[Stored items]

☆ ☆ ☆

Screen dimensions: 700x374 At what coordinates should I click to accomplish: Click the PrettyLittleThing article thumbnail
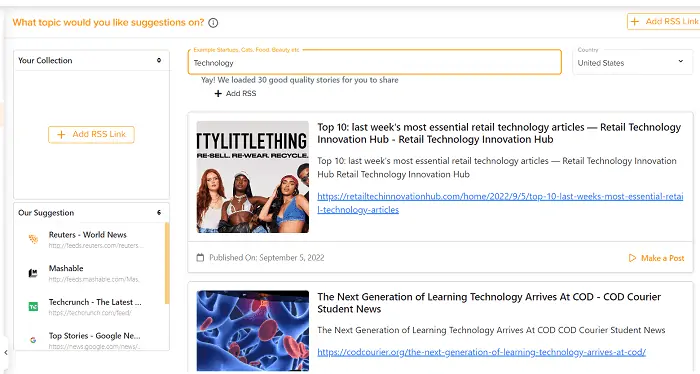[253, 177]
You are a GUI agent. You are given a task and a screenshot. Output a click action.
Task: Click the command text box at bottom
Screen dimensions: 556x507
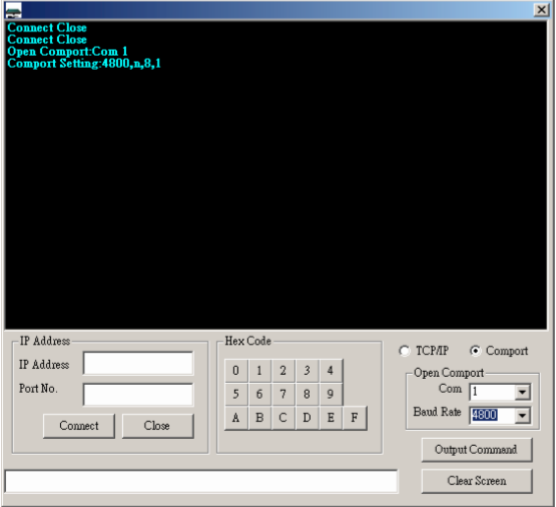201,481
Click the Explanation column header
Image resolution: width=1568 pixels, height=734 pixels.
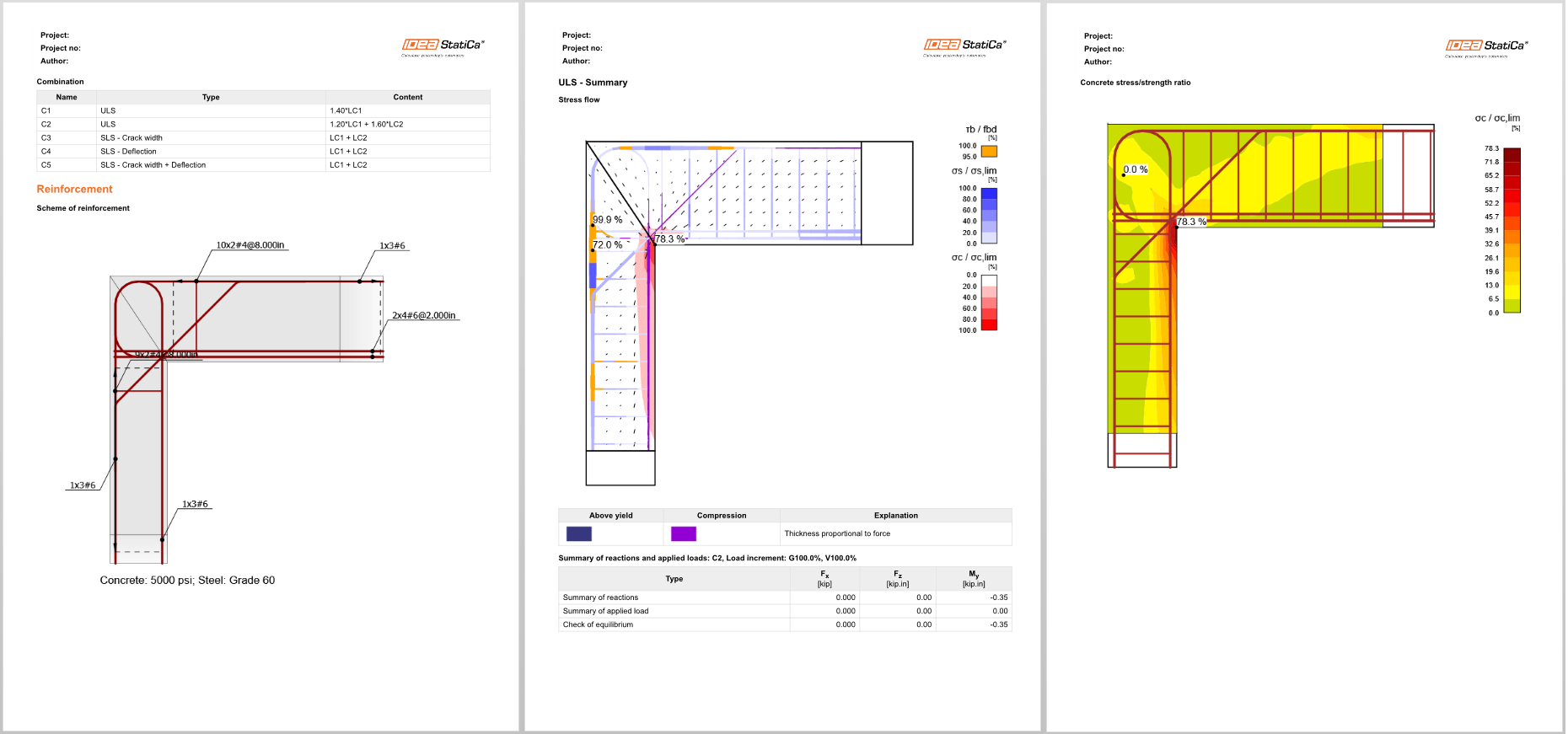click(895, 516)
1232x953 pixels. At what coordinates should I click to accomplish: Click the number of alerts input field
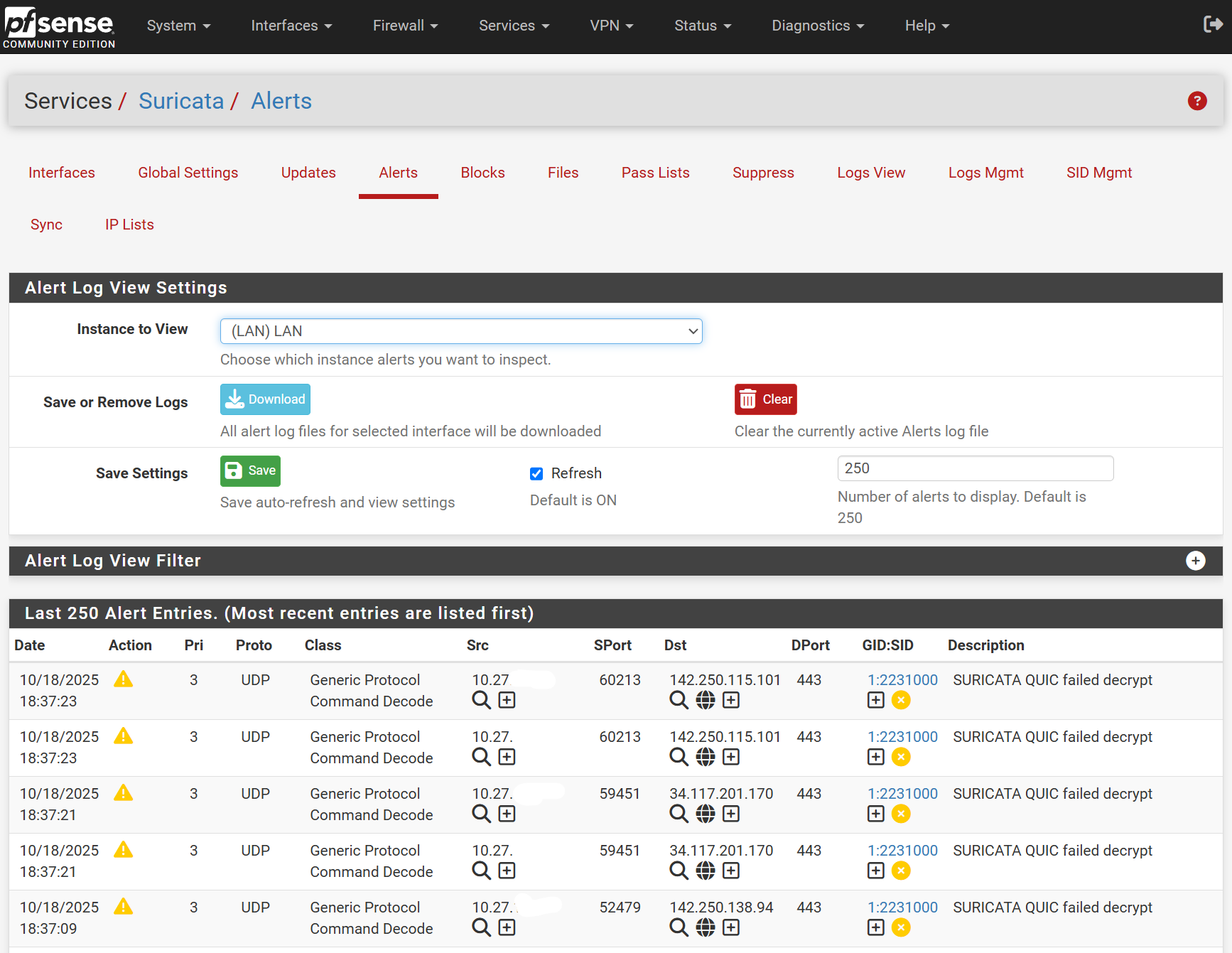coord(975,468)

☆ ☆ ☆

§ WHAT TO PRODUCE: Transcribe every entry exactly. Leave out the pictures.

§ RESULT OF THIS EXERCISE:
Screen dimensions: 700x374 At what coordinates should I click to accomplish: Click the PrettyLittleThing article thumbnail
[253, 177]
You are a GUI agent. You are given a task and a screenshot. Output a click action.
Task: Click the command text box at bottom
Screen dimensions: 556x507
201,481
Click the Explanation column header
Image resolution: width=1568 pixels, height=734 pixels.
click(895, 516)
1232x953 pixels. At what coordinates should I click to accomplish: Click the number of alerts input field
coord(975,468)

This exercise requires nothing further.